IT PASSPORT
ITパスポートの問題解説
問題
スマートフォンの新しいボディの形状や画面に表示されるアイコンの独創的なデザイン(外観)を、出願・登録によって保護したい。最も適した産業財産権はどれか。
- ア 意匠権
- イ 実用新案権
- ウ 商標権
- エ 特許権
出典:オリジナル問題|参考範囲:IPA ITパスポート試験シラバス(最新版)、情報処理技術者試験の基礎知識
正解と解説
正解:意匠権
解説:産業財産権(特許権・実用新案権・意匠権・商標権)はそれぞれ守る対象が違います。意匠権は、工業製品の見た目の美しさや独創的な形といったデザインを保護する権利で、近年は画面に表示される操作用アイコン(画像意匠)も対象に含まれます。これに対し、特許権は技術的な発明、実用新案権は物品の構造・形状の考案、商標権はブランドを示すマークを保護します。同じ製品でも「中の技術=特許」「外観=意匠」「名前やロゴ=商標」と保護対象が分かれる点が重要です。
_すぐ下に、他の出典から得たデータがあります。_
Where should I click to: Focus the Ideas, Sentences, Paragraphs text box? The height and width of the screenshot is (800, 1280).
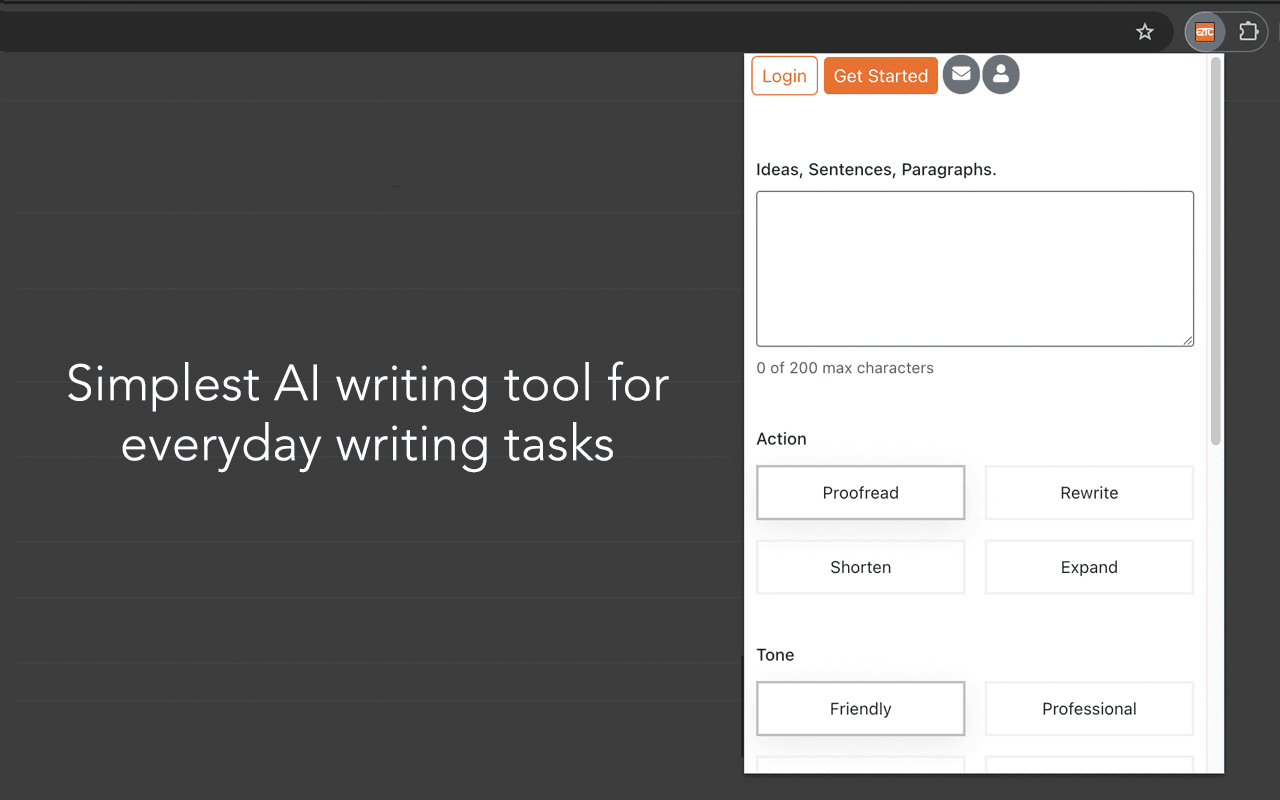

覚え方:「意匠=デザイン(見た目)」「特許=発明(技術)」「商標=マーク・名前」「実用新案=構造の小発明」と対応づけると整理できます。デザインときたら意匠権、と即答できるようにしましょう。
他の選択肢はなぜ違う?
- イ実用新案権は物品の形状・構造などに関する考案(小発明)を保護するもので、装置の仕組みが対象です。外観の美的なデザインそのものを守る権利ではないため不適切です。
- ウ商標権は商品やサービスの出所を示すマーク・名称(ブランド)を保護する権利であり、製品の外観デザインを保護する目的とは異なります。
- エ特許権は自然法則を利用した技術的アイデア(発明)を保護する権利です。デザインそのものを守る目的には合いません。
この問題について
IPAのITパスポート試験シラバスとIT基礎知識を参考に、Sikaku Master向けに独自作成した問題です。公式試験問題・過去問題の転載ではありません。
IPAの過去問題の転載ではなく、シラバス・公開情報に基づく独自問題として作成しています。